Segment Open

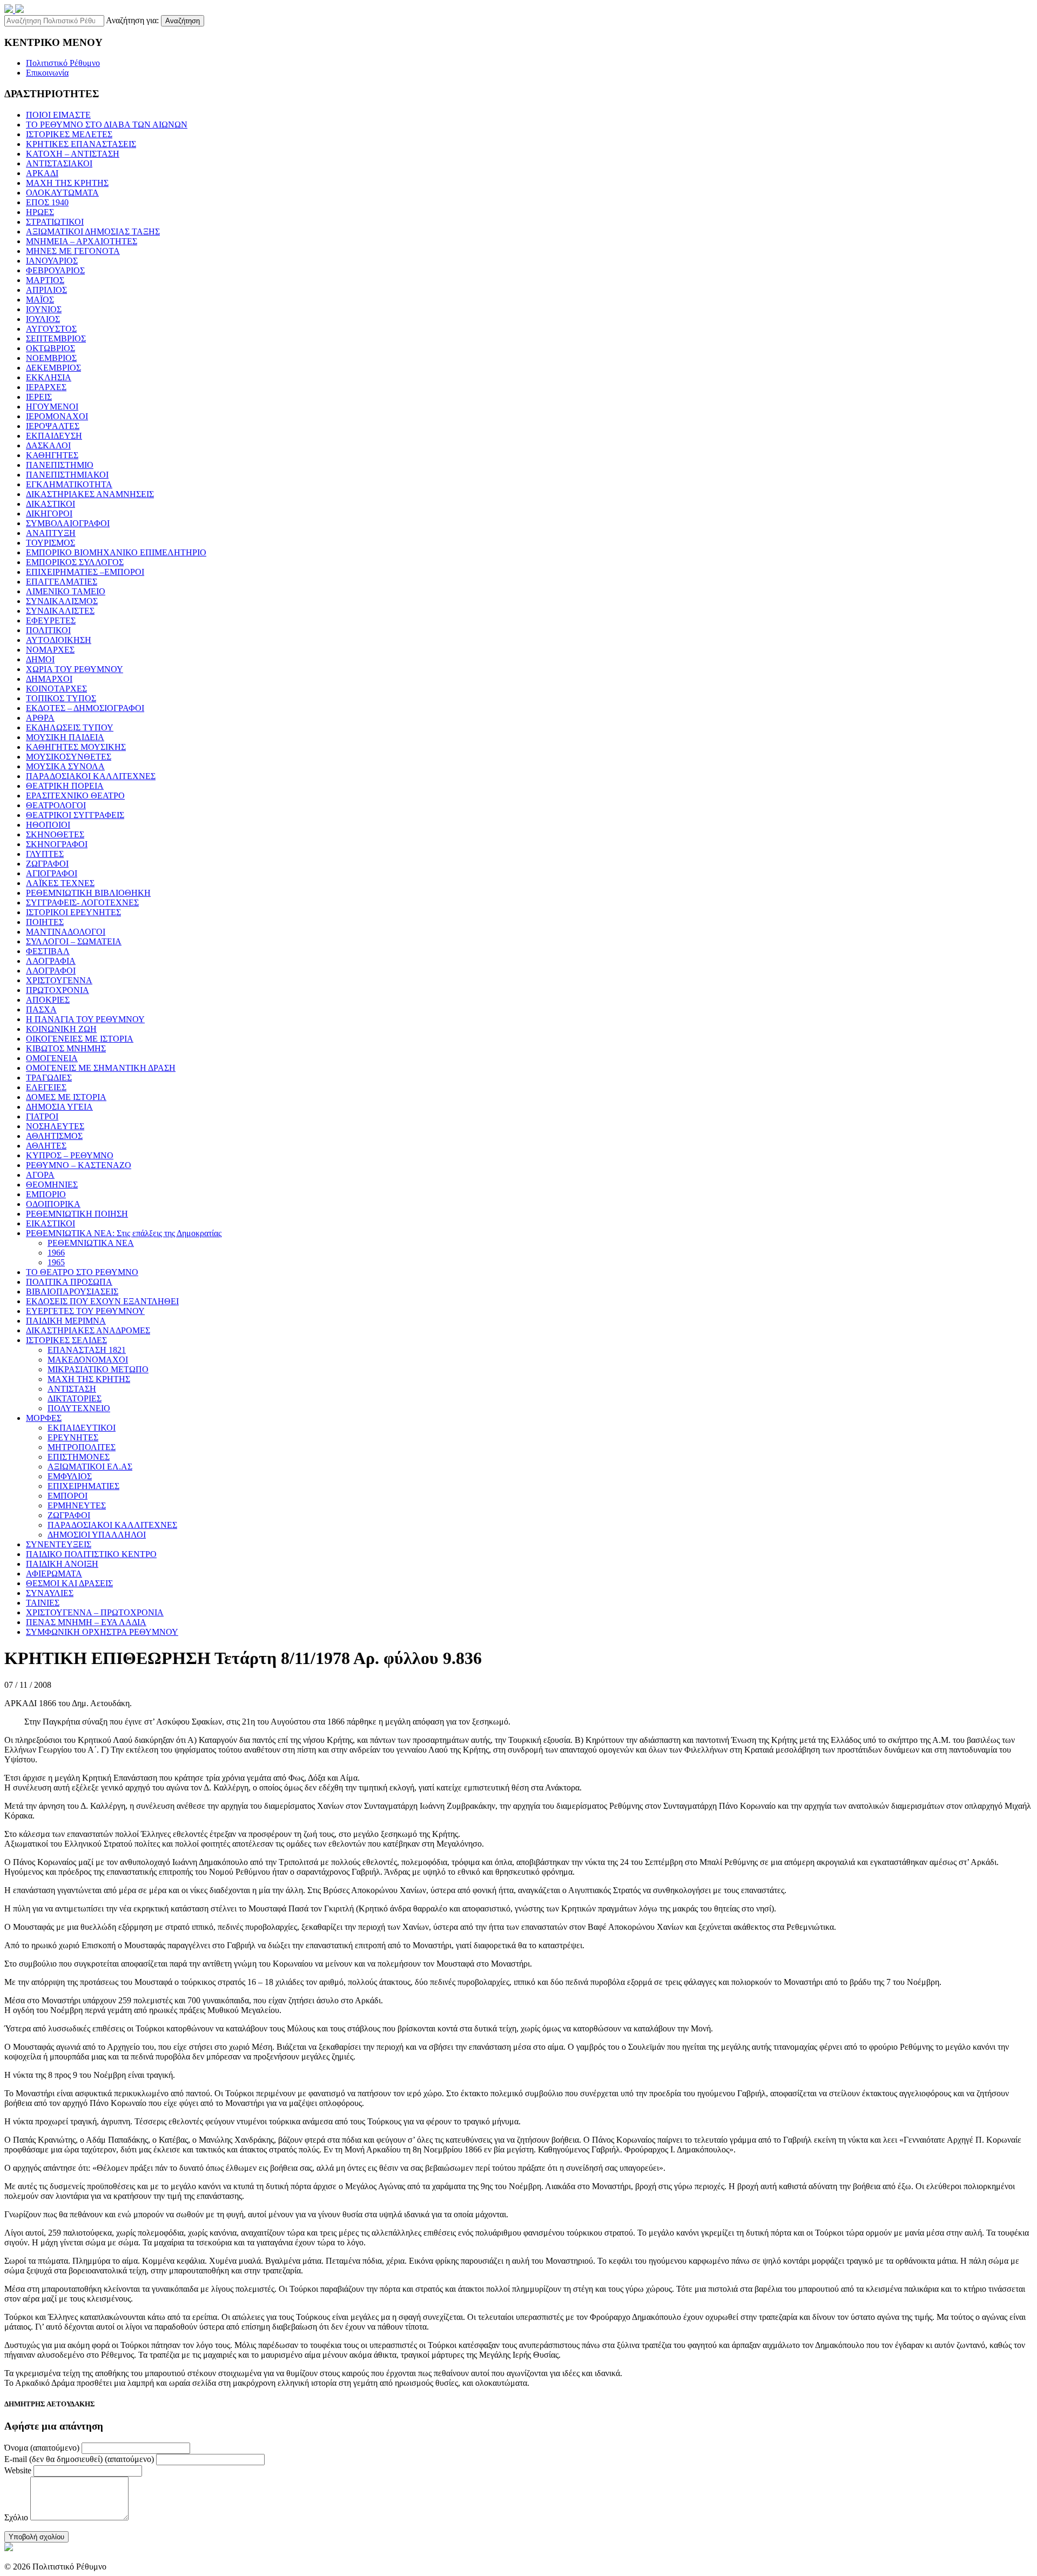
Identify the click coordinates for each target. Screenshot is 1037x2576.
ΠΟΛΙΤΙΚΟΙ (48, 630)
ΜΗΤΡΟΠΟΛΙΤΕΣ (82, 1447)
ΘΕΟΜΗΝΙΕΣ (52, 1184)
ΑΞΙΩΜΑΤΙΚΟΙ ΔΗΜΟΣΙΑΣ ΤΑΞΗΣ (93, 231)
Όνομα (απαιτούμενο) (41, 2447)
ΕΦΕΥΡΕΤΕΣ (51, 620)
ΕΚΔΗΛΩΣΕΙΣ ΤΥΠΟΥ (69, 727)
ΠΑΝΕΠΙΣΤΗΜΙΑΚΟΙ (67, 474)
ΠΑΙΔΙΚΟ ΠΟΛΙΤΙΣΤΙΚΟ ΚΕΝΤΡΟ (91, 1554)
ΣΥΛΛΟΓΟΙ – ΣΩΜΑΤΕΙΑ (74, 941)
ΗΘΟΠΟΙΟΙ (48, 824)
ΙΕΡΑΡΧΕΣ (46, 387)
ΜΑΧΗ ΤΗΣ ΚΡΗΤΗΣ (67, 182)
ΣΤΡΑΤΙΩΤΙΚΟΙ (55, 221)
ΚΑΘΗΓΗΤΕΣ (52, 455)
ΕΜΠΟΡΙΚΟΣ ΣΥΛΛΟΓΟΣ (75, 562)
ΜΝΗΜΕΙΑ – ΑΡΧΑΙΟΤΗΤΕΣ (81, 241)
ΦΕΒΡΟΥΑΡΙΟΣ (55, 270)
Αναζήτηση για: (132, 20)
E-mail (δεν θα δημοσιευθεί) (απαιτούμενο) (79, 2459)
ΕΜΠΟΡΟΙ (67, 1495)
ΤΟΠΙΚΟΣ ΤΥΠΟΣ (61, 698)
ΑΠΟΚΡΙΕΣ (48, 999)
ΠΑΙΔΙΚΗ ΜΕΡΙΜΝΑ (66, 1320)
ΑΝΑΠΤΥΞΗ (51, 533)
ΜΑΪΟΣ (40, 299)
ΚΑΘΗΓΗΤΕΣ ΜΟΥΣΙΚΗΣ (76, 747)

Segment Closed

- Directions for this task: Set down the records again verbatim, with no pictures.

- Expected answer:
Identify the click coordinates for each target. Screenshot is 1037x2576.
ΠΟΛΙΤΙΚΟΙ (48, 630)
ΜΗΤΡΟΠΟΛΙΤΕΣ (82, 1447)
ΘΕΟΜΗΝΙΕΣ (52, 1184)
ΑΞΙΩΜΑΤΙΚΟΙ ΔΗΜΟΣΙΑΣ ΤΑΞΗΣ (93, 231)
Όνομα (απαιτούμενο) (41, 2447)
ΕΦΕΥΡΕΤΕΣ (51, 620)
ΕΚΔΗΛΩΣΕΙΣ ΤΥΠΟΥ (69, 727)
ΠΑΝΕΠΙΣΤΗΜΙΑΚΟΙ (67, 474)
ΠΑΙΔΙΚΟ ΠΟΛΙΤΙΣΤΙΚΟ ΚΕΝΤΡΟ (91, 1554)
ΣΥΛΛΟΓΟΙ – ΣΩΜΑΤΕΙΑ (74, 941)
ΗΘΟΠΟΙΟΙ (48, 824)
ΙΕΡΑΡΧΕΣ (46, 387)
ΜΑΧΗ ΤΗΣ ΚΡΗΤΗΣ (67, 182)
ΣΤΡΑΤΙΩΤΙΚΟΙ (55, 221)
ΚΑΘΗΓΗΤΕΣ (52, 455)
ΕΜΠΟΡΙΚΟΣ ΣΥΛΛΟΓΟΣ (75, 562)
ΜΝΗΜΕΙΑ – ΑΡΧΑΙΟΤΗΤΕΣ (81, 241)
ΦΕΒΡΟΥΑΡΙΟΣ (55, 270)
Αναζήτηση για: (132, 20)
E-mail (δεν θα δημοσιευθεί) (απαιτούμενο) (79, 2459)
ΕΜΠΟΡΟΙ (67, 1495)
ΤΟΠΙΚΟΣ ΤΥΠΟΣ (61, 698)
ΑΠΟΚΡΙΕΣ (48, 999)
ΠΑΙΔΙΚΗ ΜΕΡΙΜΝΑ (66, 1320)
ΑΝΑΠΤΥΞΗ (51, 533)
ΜΑΪΟΣ (40, 299)
ΚΑΘΗΓΗΤΕΣ ΜΟΥΣΙΚΗΣ (76, 747)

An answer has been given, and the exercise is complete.